People from Lanzarote
The island is inhabited since at least two millennia ago. The current inhabitants of the island are generically known as “conejeros” (hutchers). Before the Spanish conquest it was populated by Mahos, these being a Berber people.
Ancient Mahos lived off sheperding, coast shellfish captures, harvesting of fruits and had a very limited agriculture, focused on the cultivation of Moorish wheat. They had no knowledge of metals and had lost the knowledge of oceanic navigation. They lived in caves or semi-buried huts of stone (deep houses), wore untanned goat hides and ate gofio, goat meat and fish. Almost all chronicles reflected their gentle and hospitable nature and their love of music and dance.
The Current Population
Due to Spanish colonization and the stopping of sea vessels from Africa, Europe and America, Lanzarote’s people today are a fusion of indigenous and native majos on one side and Spanish, Andalusian, Portuguese, Genoese, Flemish, Norman and British emigrants, on the other.
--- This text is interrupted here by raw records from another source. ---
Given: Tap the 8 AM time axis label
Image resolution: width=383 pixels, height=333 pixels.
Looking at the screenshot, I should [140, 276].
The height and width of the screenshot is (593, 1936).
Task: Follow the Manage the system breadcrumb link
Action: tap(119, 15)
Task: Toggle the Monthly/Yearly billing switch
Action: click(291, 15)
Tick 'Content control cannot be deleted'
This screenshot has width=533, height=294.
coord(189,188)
The fact of being a port of call has influenced the personality of its inhabitants, giving rise to a people whose identity is open midway between these three continents.
For the Lanzarote people were formerly called the hutchers, due to the large number of rabbits that were in Lanzarote, whose skins were exported to Tenerife in the nineteenth century. The inhabitants of the other islands still call them so. Traditional activities such as agriculture and fishing are still carried out by a small number of “hutchers”.